Excerpt
=======

But that discussion was taking place only in small groups. To the vast majority of Georgians, the ideas of social democracy remain long forgotten. As elsewhere in the post-Communist world, everything which was considered wrong and evil under Stalinism became popular. For that reason, the Georgian Church has become an enormously powerful and popular institution. The role is has played in Georgian politics has not always been a good one.
For example, attempts by Tbilisi’s vibrant LGBTI community to publicly commemorate the International Day Against Homophobia have been broken up in recent years by church-led conservative groups, sometimes involving physical violence. In 2018, on the very eve of the commemoration of the centenary of Georgia’s social democratic republic, fears of violence led the LGBTI leaders to cancel planned actions.
Does anything remain of social democracy in Georgia? Probably not much in the country’s political parties, but one could argue that the spirit of the Mensheviks is kept alive most notably in the country’s trade unions. Those unions are organised into the Georgian Trade Union Confederation (GTUC), which in 2005 was taken over by younger leaders keen to replace a fossilised, corrupt post-Soviet leadership. They have stubbornly fought to preserve the union’s independence.

=======

Exercise details
Reproduce the Georgia social democracy text verbatim from "Does anything remain" up to and including "the union’s independence.".

Stored data
=======

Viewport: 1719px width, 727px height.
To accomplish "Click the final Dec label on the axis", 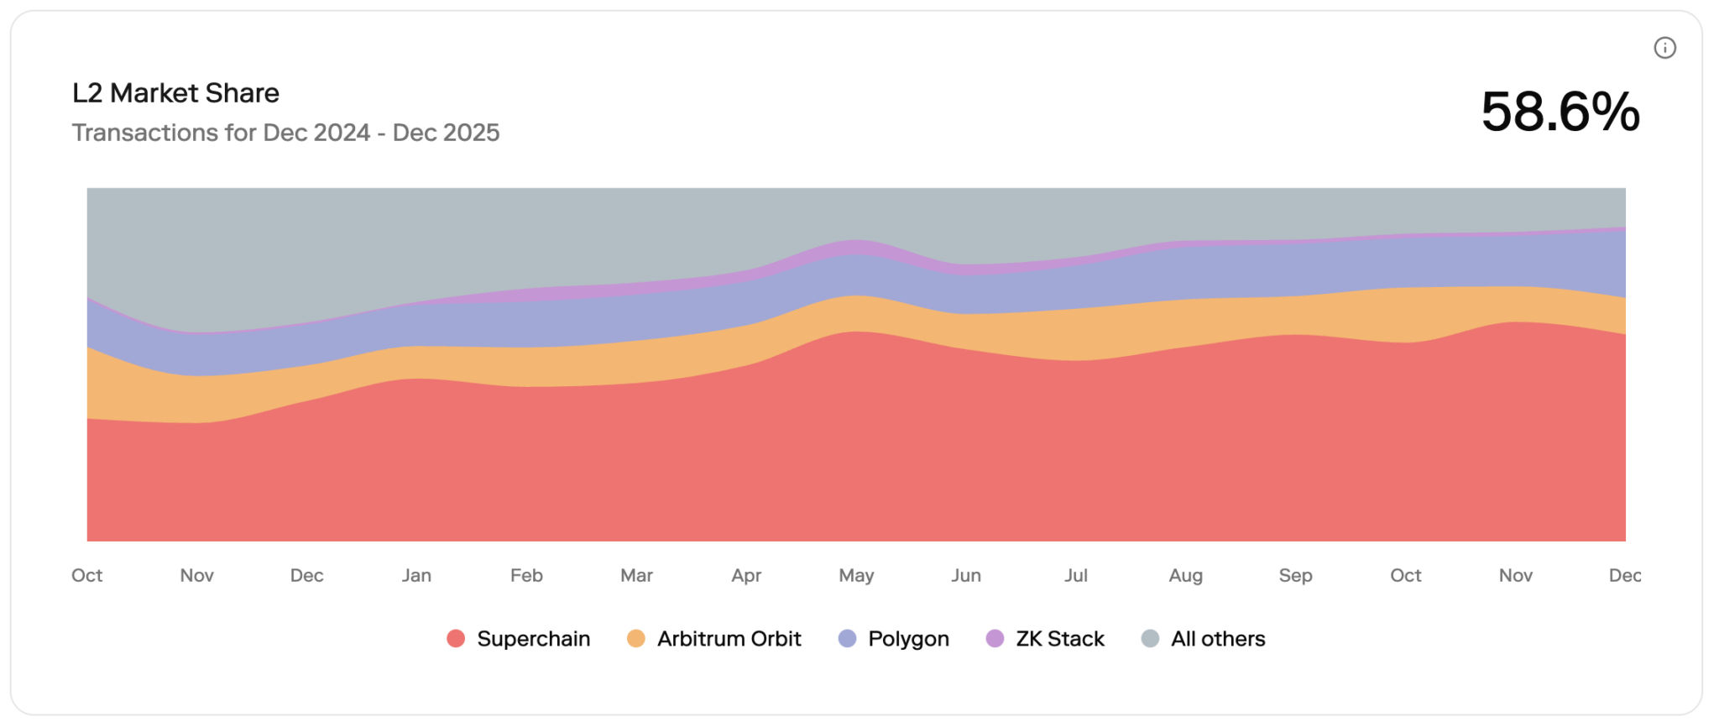I will tap(1624, 576).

=======

Problem solution
Does anything remain of social democracy in Georgia? Probably not much in the country’s political parties, but one could argue that the spirit of the Mensheviks is kept alive most notably in the country’s trade unions. Those unions are organised into the Georgian Trade Union Confederation (GTUC), which in 2005 was taken over by younger leaders keen to replace a fossilised, corrupt post-Soviet leadership. They have stubbornly fought to preserve the union’s independence.